Task directions
Find the line containing "892x654 pixels." in the entries below. Restate it and each line after it, word for word, up to and including the line containing "Task: Click the dotted line in HDFC row".

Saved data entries
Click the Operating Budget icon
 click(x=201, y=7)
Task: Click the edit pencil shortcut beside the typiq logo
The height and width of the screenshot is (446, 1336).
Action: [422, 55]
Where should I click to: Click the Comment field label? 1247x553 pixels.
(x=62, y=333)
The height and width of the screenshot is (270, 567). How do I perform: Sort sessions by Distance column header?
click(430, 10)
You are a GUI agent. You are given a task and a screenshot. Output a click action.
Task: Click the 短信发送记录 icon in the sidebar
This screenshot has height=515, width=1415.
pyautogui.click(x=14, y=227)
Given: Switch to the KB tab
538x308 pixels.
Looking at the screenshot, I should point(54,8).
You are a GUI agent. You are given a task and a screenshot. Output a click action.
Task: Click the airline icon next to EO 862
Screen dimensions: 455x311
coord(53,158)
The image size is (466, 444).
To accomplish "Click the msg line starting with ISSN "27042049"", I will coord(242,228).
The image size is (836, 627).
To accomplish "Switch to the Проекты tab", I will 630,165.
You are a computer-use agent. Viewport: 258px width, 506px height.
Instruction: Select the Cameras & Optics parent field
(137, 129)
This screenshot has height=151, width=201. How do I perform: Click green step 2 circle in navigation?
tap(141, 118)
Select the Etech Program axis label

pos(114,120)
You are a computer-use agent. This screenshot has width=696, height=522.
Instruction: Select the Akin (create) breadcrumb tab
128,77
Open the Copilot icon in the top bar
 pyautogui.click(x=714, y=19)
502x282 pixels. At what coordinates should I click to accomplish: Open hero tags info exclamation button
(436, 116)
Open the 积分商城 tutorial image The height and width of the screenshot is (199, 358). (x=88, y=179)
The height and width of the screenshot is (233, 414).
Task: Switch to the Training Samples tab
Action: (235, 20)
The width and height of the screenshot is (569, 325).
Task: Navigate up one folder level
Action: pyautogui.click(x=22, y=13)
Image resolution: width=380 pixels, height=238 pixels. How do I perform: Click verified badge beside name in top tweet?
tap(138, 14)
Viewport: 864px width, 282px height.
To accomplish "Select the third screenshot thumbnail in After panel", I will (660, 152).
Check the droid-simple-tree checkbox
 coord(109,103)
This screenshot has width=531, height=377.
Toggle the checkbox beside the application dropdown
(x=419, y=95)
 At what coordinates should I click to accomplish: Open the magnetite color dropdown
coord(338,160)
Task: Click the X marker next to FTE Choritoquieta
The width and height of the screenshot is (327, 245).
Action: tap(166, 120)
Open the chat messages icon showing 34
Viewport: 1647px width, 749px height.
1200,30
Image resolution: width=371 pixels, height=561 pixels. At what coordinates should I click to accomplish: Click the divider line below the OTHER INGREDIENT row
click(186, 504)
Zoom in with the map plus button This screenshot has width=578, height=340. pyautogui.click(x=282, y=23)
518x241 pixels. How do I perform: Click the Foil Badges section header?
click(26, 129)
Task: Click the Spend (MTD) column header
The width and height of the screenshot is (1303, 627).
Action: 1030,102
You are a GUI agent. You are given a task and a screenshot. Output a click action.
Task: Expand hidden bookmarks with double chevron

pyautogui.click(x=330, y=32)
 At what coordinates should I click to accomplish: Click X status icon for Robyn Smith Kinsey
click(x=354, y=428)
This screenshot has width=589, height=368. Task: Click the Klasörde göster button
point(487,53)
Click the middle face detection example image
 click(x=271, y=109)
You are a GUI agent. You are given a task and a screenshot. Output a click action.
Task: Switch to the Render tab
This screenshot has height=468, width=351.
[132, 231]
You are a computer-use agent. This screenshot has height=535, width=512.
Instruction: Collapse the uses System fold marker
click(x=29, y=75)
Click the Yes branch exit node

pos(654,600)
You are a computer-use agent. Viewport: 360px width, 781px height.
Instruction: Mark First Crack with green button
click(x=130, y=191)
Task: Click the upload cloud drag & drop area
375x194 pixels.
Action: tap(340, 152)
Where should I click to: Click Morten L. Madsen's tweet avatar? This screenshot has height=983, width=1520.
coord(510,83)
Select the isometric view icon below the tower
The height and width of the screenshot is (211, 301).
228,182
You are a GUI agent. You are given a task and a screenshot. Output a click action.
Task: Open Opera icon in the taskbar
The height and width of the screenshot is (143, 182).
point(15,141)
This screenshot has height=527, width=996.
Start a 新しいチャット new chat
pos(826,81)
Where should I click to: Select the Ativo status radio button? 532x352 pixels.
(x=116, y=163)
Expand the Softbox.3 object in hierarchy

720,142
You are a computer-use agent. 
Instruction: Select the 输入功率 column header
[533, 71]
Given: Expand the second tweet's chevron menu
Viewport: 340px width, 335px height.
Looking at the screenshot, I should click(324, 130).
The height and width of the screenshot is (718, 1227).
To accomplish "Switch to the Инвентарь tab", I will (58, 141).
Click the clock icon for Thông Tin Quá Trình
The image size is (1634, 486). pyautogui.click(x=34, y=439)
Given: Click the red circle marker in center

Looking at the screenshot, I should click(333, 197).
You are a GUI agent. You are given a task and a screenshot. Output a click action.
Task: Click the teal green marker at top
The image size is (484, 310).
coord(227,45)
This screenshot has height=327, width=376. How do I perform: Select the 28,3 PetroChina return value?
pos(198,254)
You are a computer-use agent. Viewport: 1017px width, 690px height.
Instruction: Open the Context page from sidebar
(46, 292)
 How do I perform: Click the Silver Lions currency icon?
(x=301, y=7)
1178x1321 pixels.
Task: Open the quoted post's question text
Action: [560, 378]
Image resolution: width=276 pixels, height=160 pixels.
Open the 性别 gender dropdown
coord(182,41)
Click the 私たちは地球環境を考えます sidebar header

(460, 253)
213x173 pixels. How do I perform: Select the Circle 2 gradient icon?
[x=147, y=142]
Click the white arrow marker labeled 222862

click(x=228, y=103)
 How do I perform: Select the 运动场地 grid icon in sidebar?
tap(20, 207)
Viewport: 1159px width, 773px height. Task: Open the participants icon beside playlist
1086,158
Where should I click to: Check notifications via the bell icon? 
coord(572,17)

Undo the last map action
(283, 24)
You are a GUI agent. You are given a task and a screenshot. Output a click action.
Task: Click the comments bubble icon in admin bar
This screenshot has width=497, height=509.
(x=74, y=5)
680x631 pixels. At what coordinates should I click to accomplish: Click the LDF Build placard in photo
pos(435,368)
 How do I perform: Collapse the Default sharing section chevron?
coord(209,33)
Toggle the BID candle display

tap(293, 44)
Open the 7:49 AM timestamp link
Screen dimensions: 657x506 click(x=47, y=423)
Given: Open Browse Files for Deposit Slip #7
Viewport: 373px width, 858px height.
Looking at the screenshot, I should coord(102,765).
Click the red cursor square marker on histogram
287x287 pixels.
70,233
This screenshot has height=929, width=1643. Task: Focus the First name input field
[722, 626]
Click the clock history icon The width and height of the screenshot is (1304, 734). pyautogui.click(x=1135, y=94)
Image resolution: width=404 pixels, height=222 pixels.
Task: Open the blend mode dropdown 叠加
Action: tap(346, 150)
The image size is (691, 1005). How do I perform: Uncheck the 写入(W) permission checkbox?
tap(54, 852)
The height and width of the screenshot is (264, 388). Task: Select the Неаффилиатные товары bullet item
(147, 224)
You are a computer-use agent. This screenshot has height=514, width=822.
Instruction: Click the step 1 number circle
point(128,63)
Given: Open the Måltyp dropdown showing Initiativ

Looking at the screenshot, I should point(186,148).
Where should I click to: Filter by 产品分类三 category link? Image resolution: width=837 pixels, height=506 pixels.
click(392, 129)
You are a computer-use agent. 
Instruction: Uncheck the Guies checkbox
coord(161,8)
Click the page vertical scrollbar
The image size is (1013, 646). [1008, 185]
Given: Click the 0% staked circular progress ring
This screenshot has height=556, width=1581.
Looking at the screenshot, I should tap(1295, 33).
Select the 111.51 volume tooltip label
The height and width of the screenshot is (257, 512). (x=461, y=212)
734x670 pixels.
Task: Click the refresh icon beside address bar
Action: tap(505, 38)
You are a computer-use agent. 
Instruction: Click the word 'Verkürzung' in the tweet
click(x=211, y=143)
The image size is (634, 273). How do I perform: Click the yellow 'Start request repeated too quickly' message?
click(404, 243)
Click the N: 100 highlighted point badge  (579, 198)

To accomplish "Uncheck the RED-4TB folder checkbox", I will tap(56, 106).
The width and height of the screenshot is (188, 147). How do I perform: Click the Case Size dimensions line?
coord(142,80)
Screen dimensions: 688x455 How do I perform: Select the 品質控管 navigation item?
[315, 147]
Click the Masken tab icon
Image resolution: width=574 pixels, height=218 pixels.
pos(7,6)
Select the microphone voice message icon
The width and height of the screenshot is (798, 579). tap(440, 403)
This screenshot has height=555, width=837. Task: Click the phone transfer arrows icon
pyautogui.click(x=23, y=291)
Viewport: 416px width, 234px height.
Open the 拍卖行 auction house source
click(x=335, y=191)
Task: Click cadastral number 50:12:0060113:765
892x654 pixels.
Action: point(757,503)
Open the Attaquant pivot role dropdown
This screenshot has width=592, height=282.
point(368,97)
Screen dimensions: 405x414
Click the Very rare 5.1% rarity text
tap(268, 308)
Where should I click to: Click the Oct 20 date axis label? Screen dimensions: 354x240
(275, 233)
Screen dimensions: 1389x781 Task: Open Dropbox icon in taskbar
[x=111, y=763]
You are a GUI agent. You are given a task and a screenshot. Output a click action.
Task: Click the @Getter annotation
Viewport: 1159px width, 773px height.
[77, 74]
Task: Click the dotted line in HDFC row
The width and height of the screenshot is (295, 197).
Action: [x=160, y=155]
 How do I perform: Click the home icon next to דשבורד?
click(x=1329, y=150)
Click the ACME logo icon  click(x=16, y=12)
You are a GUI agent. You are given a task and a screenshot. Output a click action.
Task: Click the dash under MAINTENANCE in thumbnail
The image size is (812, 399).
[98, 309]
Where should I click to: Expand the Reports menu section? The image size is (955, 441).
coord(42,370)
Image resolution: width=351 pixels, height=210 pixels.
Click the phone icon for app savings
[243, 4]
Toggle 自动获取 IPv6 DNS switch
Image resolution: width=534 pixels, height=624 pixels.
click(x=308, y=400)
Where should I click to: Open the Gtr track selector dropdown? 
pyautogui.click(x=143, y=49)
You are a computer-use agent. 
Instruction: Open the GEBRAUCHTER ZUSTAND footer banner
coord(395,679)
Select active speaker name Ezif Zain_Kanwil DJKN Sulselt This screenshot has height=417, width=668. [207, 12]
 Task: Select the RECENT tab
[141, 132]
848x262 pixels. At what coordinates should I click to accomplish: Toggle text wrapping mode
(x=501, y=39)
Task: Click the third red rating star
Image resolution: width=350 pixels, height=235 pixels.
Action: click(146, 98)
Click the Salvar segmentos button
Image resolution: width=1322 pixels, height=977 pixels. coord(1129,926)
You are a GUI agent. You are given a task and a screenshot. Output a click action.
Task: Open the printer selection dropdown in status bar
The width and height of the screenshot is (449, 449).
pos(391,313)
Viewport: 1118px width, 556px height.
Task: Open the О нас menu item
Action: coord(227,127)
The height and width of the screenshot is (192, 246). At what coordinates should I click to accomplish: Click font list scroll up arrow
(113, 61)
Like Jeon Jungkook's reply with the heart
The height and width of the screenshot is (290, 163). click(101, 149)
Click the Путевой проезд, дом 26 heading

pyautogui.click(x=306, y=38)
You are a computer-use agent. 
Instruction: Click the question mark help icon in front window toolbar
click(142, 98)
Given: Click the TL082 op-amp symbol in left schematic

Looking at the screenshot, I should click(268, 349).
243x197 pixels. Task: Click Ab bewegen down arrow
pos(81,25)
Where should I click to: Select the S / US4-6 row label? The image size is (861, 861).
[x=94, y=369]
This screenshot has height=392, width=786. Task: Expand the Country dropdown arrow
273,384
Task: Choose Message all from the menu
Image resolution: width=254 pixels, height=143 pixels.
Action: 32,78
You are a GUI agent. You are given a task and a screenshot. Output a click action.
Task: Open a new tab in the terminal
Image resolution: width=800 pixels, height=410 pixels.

Solution
892x654 pixels.
Action: point(757,503)
Open the Attaquant pivot role dropdown
This screenshot has width=592, height=282.
point(368,97)
Screen dimensions: 405x414
Click the Very rare 5.1% rarity text
tap(268, 308)
Where should I click to: Click the Oct 20 date axis label? Screen dimensions: 354x240
(275, 233)
Screen dimensions: 1389x781 Task: Open Dropbox icon in taskbar
[x=111, y=763]
You are a GUI agent. You are given a task and a screenshot. Output a click action.
Task: Click the @Getter annotation
Viewport: 1159px width, 773px height.
[77, 74]
Task: Click the dotted line in HDFC row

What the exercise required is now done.